E-Prescribing war unter den gesichteten Reviews tatsächlich die am meisten
untersuchte Funktionalität. Die Autoren fanden jedoch nur eine moderate Evidenz
für eine Verbesserung der „organisatorischen Effektivität”. Sie bezog sich
überwiegend auf eine engere Kommunikation der Ärzte mit den Apothekern, die
sich auf diese Weise stärker einbringen konnten. Die Evidenz für eine höhere
Verschreibungsqualität und weniger Medikationsfehler wurde nur als schwach
bewertet, und bislang besteht keine Evidenz für ein generell besseres
Therapieergebnis durch E-Prescription. Dies könnte darin begründet sein, dass nicht
jeder Medikationsfehler auch zu einer UAW führt und dass E-Prescribing sogar
selbst UAW produzieren kann. Darüber hinaus kann ein träges und nicht aktuelles
System (schlechte Qualität der Datenbank, unzureichende individuelle
Konfigurierbarkeit etc.) sowie ein komplizierter Umgang mit der Software die
Zufriedenheit bei den Anwendern mindern, besonders bei Ärzten. Deren sowieso knappe
Zeit wird durch zu viele Warnungen vergeudet. Sie verzweifeln nicht selten am
„Alert overkill” und den unpraktikablen oder fehlenden Vorschlägen der Software
zur Problemlösung. Die Systeme werden dadurch nicht optimal genutzt oder sogar
ausgetrickst (Umgehungsstrategien). Auch wird der Arbeitsfluss nicht selten durch
die E-Prescription unterbrochen. Es können auch erhebliche Zusatzkosten und
neue Risiken durch Ermüdung und Frustration der Anwender entstehen.

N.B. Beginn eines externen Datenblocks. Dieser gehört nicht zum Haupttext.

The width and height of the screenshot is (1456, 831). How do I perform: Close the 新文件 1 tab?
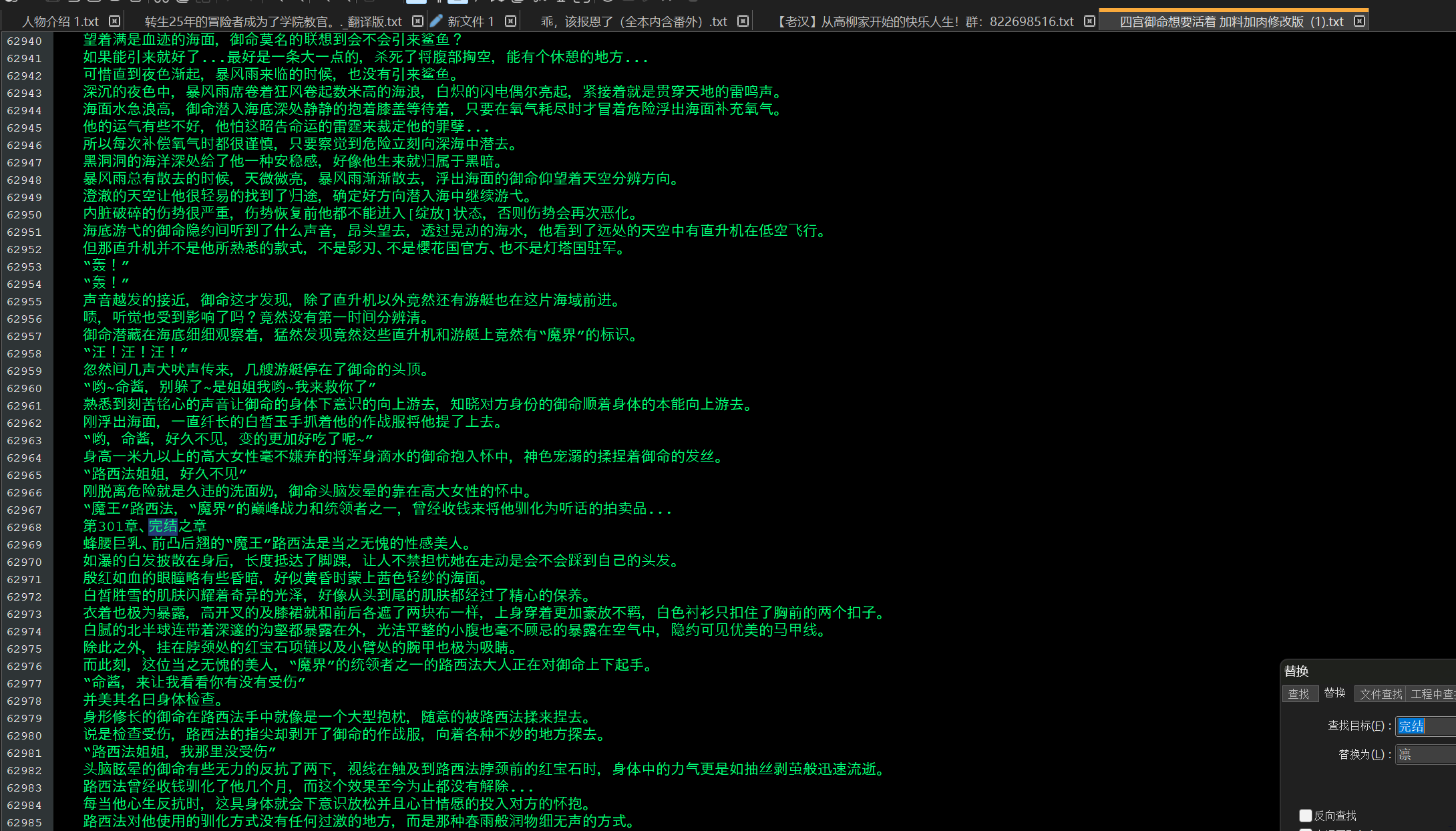[511, 21]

CDSS sollen Ärzten für den einzelnen
Patienten maßgeschneiderte Informationen zur Entscheidungshilfe bei
diagnostischen oder therapeutischen Entscheidungen bieten (vgl. 2). Für
eine gute Funktionalität müssen CDSS auf klinische und demografische Parameter
sowie viele externe Datenbanken (z.B. Risiko-Scores, Behandlungsleitlinien,
Prophylaxeempfehlungen etc.) zugreifen können. Die verfügbaren Systeme sind
entsprechend komplex und extrem unterschiedlich in ihrer Leistungsfähigkeit,
der individuellen Konfigurierbarkeit, ihrer inneren Logik und ihrer
Leistungsfähigkeit. Idealerweise sollte die Arbeit mit einem CDSS die ärztliche
Leistung verbessern (z.B. Erinnerung an Präventionsmaßnahmen, effektivere Wege
zur Diagnose, geringere Verschwendung von Ressourcen, Disease management etc.)

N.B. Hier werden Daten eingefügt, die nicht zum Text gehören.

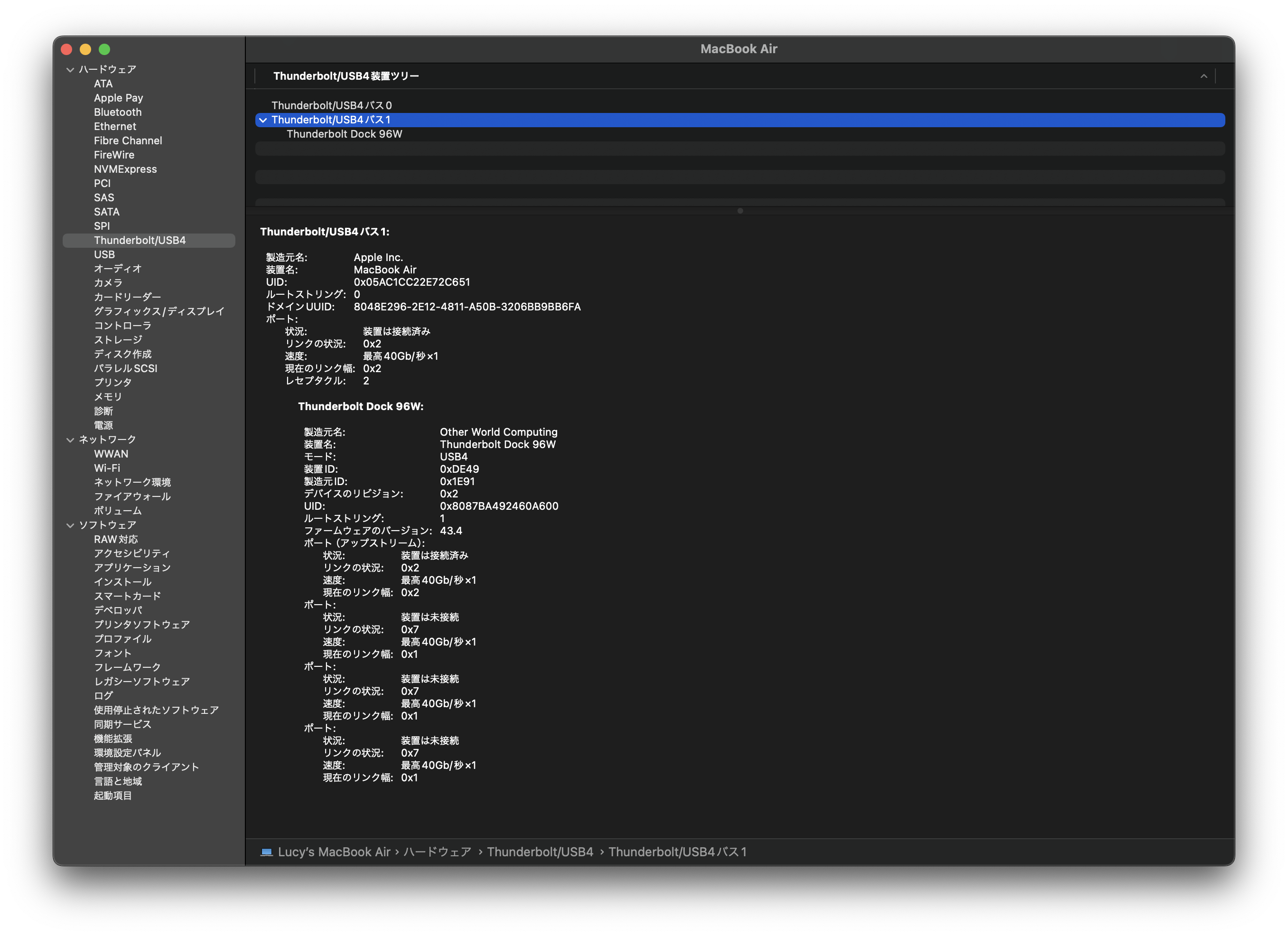1288x936 pixels.
Task: Collapse the ソフトウェア sidebar section
Action: click(x=70, y=525)
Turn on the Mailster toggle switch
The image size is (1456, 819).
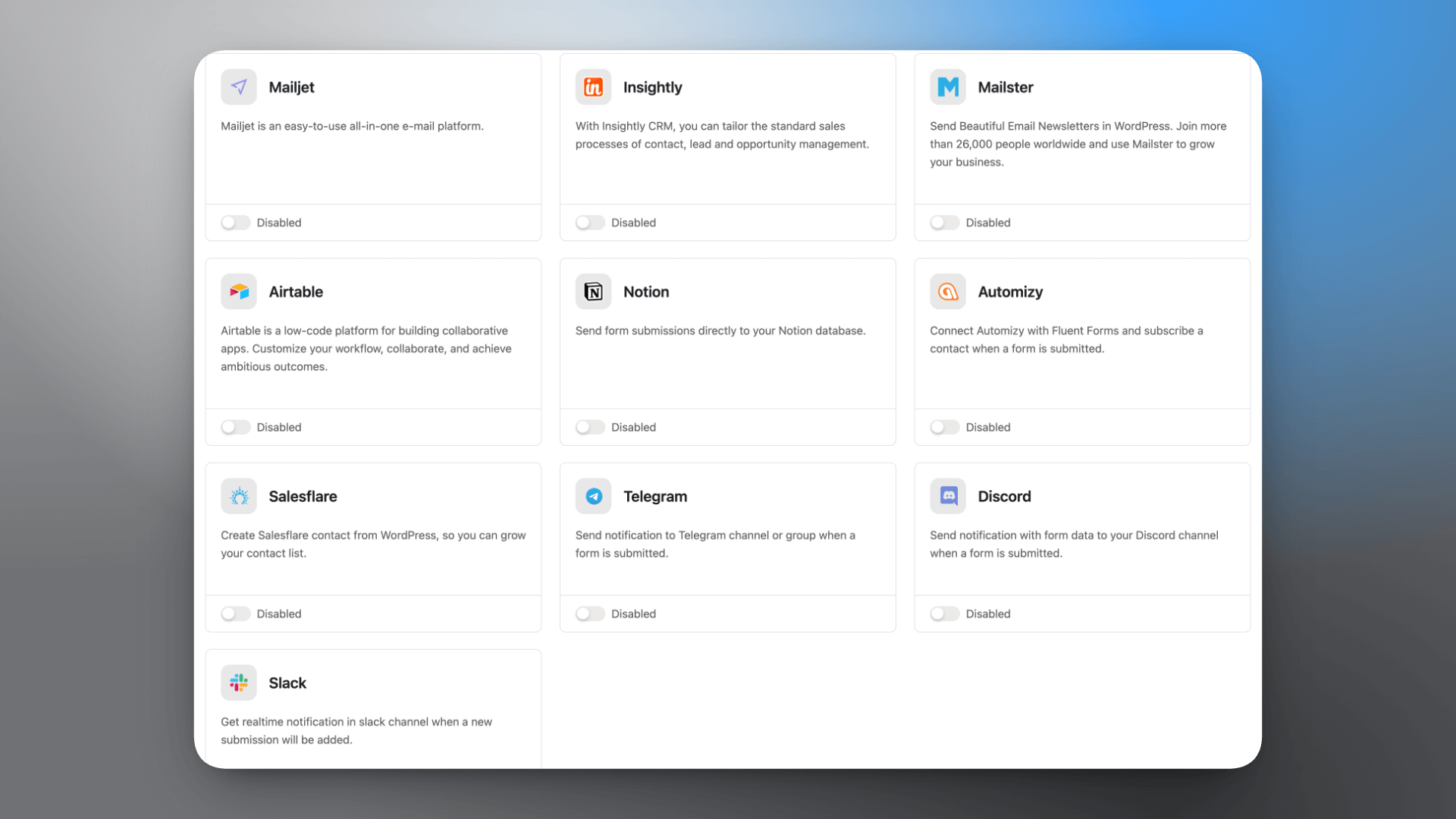click(945, 223)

und dadurch auch das Therapieergebnis. Tatsächlich besteht für all diese Punkte
bislang allenfalls nur schwache Evidenz, dass CDSS diesen theoretischen
klinischen Nutzen auch tatsächlich erbringen können. Insbesondere im Bereich wissensbasierter
Systeme scheint die Art der Implementierung und der Einführungsstrategien
dieser Systeme ausschlaggebend für den Gesamterfolg zu sein.
Literatur
- Medical ResearchCouncil: Developing and evaluating complex interventions: new guidance. 29. Sep 2008:

- AMB 2010, 44,49.

- Black, A.D., et al.PLoS Med. 2011, 8, e1000387.